Politics

Boris Johnson accused of repeatedly citing ‘inaccurate’ child poverty figures


Boris Johnson has repeatedly made misleading claims about the Conservative Party’s record on child poverty since taking office last year, the UK’s statistics watchdog has said.

Both during an interview with Andrew Marr in December and at Prime Minister’s Questions in June, Johnson claimed that the number of families and children in poverty had declined by 400,000 since 2010, the BBC reports. He has also said more recently that there were “100,000 fewer children in absolute poverty”.

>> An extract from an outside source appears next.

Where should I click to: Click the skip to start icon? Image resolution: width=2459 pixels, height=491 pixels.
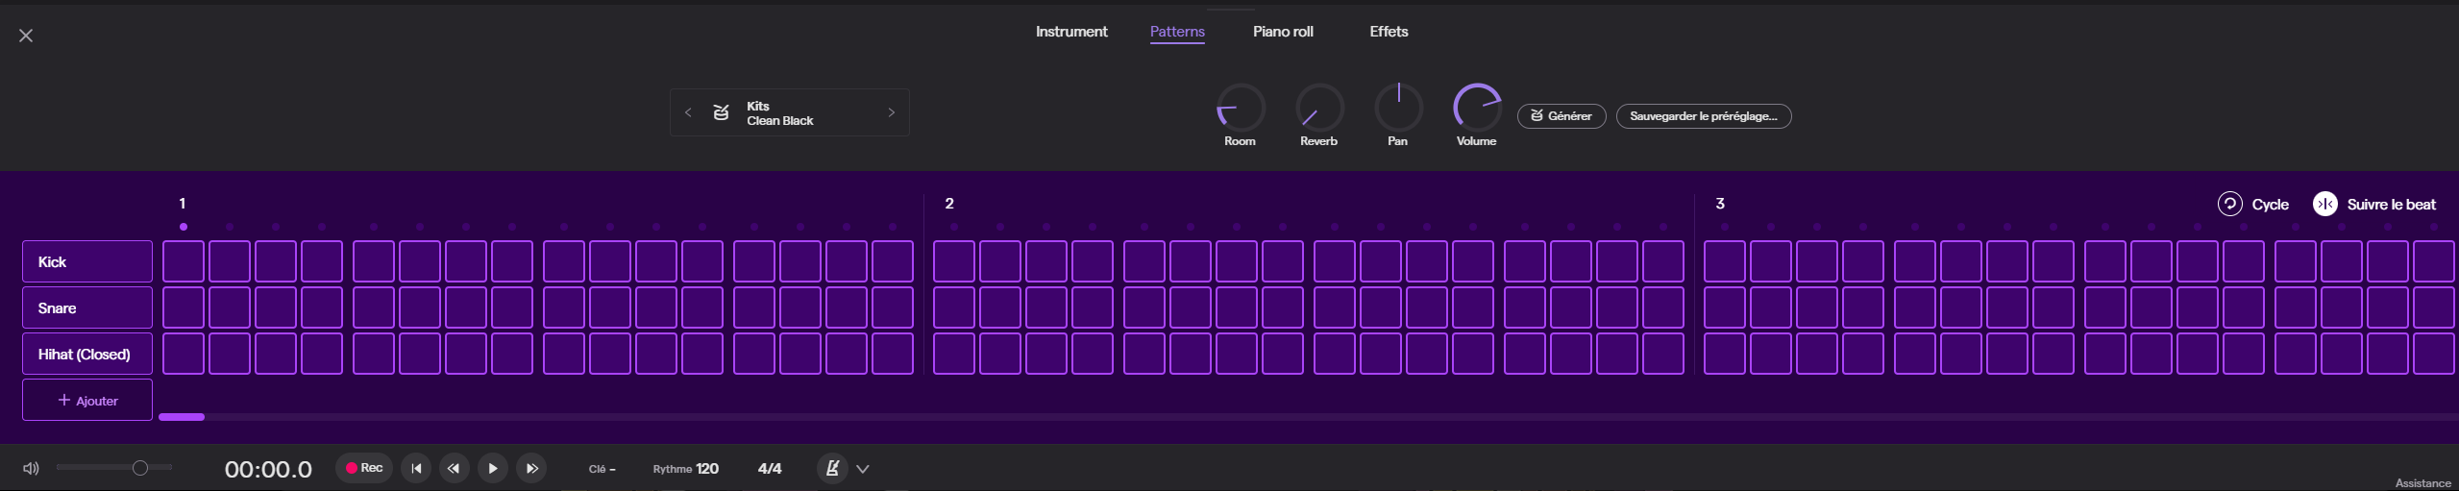coord(416,469)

The claims led the End Child Poverty Coalition to complain to the Office for Statistics Regulation (OSR), which has accused Johnson of using the data “selectively, inaccurately and, ultimately, misleadingly”. 

The OSR told the coalition that their “team investigated the statements which you highlight and has reached the same conclusion that these statements are incorrect”.

Four official measurements are used to assess levels of poverty in the UK, as The Guardian reports: “relative poverty, which records households which have less than 60% of contemporary median income, before and after housing costs; and absolute poverty, which tracks numbers in poverty against a 2010/11 baseline, also before and after housing costs.“  

But the OSR has warned in a blog post that “there is a wrong way of using the available measures – and that is to pick and choose which statistics to use based on what best suits the argument you happen to be making”.

Labour is urging the PM Boris Johnson to “correct the record” on the issue.

“It is shameful the prime minister is unable to tell the truth about the hardship faced by so many families struggling to make ends meet,” said shadow education secretary Kate Green.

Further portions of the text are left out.